There are rules about what navigators can do and can’t do — for instance, a navigator can help with scheduling proceedings and gathering relevant information, but can only address the court to answer factual questions, and is not allowed to perform any service that constitutes the practice of law.
An evaluation beginning this summer will help to quantify the success of navigators, but Fisher said the anecdotal results are “very good.”
“There are more defences being raised,” she said. “Our litigants clearly have a better feel about their experience in court.”
The idea appears to be catching on: The Legal Information Society of Nova Scotia is currently reviewing the navigator program with an eye toward implementing it in that province, and Fisher says she has received inquiries from courts in other U.S. states.
Windsor, Ont.
Unlike some other jurisdictions, the Law Society of Upper Canada does not allow paralegals to practise family law in Ontario. According to Macfarlane, that’s a major hurdle in closing the access-to-justice gap.
But there are other ways to help self-represented litigants besides providing legal advice. Last year, Macfarlane started a coaching program, matching law students with local self-represented litigants, a first in Canada, she said.

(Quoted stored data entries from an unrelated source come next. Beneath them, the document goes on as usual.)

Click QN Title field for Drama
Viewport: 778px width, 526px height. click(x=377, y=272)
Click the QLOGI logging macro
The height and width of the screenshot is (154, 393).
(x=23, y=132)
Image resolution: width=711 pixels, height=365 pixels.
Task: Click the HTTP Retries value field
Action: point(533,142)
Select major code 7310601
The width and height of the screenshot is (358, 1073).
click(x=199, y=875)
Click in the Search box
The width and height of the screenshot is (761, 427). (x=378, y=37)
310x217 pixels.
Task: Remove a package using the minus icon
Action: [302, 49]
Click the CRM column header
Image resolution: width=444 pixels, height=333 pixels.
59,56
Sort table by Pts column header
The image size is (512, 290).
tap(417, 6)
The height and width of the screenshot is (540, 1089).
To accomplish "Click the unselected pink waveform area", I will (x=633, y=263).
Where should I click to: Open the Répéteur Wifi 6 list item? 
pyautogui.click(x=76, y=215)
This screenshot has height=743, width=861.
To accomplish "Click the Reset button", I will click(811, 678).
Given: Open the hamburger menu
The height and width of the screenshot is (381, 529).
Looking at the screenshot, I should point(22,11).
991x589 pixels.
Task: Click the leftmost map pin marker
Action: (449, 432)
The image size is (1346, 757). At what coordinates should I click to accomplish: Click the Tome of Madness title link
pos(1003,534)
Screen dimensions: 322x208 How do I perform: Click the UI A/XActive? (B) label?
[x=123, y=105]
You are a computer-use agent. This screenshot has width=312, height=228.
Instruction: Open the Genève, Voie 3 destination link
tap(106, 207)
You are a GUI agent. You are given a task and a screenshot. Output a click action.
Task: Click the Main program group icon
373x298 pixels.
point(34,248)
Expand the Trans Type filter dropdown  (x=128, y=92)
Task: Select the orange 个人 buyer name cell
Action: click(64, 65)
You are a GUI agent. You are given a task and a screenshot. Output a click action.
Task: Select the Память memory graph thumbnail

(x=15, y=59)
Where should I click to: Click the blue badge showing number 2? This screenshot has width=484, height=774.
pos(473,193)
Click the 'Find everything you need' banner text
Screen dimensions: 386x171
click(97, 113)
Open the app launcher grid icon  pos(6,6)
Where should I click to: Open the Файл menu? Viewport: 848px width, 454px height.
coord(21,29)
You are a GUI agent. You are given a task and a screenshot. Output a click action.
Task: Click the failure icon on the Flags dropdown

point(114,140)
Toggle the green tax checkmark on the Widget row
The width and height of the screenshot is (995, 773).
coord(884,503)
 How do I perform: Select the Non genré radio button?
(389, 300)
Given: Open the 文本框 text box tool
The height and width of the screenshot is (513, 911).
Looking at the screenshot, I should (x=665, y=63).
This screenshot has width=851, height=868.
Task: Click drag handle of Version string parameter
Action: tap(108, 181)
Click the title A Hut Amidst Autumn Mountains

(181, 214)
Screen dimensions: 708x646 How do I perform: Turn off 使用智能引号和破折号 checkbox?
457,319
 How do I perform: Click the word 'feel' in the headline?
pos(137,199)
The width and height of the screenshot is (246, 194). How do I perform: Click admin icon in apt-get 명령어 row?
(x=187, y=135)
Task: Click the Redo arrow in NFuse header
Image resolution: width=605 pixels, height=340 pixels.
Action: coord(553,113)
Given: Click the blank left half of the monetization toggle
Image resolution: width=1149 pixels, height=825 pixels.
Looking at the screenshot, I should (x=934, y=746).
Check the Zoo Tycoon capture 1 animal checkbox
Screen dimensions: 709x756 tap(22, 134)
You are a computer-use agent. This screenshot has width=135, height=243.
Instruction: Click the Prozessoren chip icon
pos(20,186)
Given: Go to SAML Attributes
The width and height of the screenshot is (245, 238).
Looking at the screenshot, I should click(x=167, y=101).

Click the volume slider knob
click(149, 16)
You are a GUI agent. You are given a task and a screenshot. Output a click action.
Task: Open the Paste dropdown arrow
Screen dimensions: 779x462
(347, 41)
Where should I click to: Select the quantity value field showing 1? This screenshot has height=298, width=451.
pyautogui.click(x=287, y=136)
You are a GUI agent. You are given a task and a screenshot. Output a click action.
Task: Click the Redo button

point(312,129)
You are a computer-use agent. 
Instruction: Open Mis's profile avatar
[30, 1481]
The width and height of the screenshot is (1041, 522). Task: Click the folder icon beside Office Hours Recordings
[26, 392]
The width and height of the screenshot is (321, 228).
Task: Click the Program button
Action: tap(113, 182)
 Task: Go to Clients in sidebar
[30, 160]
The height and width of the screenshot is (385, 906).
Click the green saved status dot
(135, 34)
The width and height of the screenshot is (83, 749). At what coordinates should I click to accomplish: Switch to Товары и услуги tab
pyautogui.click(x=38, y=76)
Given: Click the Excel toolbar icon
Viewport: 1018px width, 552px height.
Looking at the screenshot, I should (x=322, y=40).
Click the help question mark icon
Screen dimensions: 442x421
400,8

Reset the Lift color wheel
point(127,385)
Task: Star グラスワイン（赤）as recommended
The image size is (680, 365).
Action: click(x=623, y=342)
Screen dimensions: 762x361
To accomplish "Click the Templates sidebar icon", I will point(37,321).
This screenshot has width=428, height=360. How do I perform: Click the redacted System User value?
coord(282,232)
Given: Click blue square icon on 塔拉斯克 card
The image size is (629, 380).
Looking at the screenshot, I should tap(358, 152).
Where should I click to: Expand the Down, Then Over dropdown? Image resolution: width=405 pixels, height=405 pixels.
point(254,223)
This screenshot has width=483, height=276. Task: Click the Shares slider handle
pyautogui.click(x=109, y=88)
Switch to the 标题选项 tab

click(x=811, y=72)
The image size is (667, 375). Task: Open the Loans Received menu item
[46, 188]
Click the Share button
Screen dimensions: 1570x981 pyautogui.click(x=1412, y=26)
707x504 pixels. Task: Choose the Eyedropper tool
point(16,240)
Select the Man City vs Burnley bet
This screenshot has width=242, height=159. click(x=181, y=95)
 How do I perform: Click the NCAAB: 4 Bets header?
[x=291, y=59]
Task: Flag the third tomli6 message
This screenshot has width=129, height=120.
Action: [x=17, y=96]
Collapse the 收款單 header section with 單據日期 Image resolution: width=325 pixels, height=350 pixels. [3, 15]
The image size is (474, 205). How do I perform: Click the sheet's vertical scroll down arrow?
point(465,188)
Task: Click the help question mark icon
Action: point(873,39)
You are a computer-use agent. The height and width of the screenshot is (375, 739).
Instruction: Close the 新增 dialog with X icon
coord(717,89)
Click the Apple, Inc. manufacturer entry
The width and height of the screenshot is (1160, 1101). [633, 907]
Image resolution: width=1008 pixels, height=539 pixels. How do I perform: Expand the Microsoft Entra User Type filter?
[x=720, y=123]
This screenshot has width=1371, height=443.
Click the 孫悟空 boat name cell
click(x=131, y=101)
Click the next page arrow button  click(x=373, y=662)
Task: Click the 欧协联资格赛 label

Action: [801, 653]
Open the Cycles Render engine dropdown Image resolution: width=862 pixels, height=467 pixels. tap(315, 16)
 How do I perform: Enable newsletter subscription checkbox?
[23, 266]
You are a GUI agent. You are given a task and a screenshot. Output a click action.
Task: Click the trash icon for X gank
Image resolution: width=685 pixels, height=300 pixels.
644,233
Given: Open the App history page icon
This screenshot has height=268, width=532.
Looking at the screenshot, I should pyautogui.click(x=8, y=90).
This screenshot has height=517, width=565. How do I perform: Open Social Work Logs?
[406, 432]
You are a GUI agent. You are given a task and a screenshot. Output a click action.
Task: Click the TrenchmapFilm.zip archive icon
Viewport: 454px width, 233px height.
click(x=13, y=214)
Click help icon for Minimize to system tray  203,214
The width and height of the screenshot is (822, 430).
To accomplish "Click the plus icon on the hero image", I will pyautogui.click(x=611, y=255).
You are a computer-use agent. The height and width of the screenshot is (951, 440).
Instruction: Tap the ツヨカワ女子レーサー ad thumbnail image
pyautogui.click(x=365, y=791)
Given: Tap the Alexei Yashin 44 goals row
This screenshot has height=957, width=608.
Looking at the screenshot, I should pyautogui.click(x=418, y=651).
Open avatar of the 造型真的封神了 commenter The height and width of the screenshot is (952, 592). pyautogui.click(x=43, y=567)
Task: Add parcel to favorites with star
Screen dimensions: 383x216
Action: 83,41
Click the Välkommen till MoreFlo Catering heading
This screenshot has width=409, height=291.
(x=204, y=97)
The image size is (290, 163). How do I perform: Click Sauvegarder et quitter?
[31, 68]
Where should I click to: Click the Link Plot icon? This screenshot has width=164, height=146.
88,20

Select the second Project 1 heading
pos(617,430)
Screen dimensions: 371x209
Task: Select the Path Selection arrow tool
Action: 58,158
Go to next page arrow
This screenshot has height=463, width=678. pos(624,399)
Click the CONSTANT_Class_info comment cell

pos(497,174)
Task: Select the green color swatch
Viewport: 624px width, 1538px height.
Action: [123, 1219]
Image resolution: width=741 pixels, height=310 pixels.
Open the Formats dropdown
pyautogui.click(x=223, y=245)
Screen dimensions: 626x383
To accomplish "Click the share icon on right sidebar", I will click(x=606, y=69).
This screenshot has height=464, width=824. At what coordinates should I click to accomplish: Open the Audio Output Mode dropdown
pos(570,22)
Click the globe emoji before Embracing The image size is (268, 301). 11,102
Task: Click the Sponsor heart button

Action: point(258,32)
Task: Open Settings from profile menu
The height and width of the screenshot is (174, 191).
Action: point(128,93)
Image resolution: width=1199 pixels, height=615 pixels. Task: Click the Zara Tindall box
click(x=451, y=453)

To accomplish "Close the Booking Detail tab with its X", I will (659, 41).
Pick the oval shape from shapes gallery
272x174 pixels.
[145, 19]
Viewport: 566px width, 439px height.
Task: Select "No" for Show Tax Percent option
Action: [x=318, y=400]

As a volunteer coach, third-year law student William Good says he spent anywhere from two to three hours per week assisting a self-represented plaintiff in a civil case.
He says his most notable contributions included listening and providing a rational perspective.
“Most self-represented litigants just want somebody to hear them — being able to talk about their problem without somebody judging them,” Good said.
In this case, he said the plaintiff largely “knew what her legal matters were.”
“She needed somebody who could help her see through the mud of the whole issue,” he said.
England and Wales
For decades, courts in England and Wales have allowed trusted advisers without legal training — dubbed “McKenzie Friends” — to provide unrepresented litigants in family court with moral support, as well as assistance with note-taking and procedural matters.
The role, according to a report in The Scotsman, dates back to a 1971 divorce case, where the unrepresented husband won the right to appeal on the basis that the judge had excluded his friend, who was trained as a lawyer in Australia but not in the U.K., to assist him at trial.
More recently, McKenzie Friends range from volunteers to paid professionals, with fees that tend to be about 25 per cent of what lawyers charge, said Ray Barry, who has worked full-time as a McKenzie Friend in England’s Midlands region for nearly six years.
Similar to the law student coaches in Windsor, Ont., and courtroom navigators in New York City, McKenzie Friends can provide pointers on legal procedure but can’t address the court.
In response to concerns about the lack of regulation, Barry recently set up a trade association for McKenzie Friends, which sets out professional standards.
“When someone goes into court as a McKenzie Friend, they can (now) present their credentials to the judge,” Barry said. “That will give the judge and the opposing lawyer a degree of confidence that the person will be competent in what they’re doing.”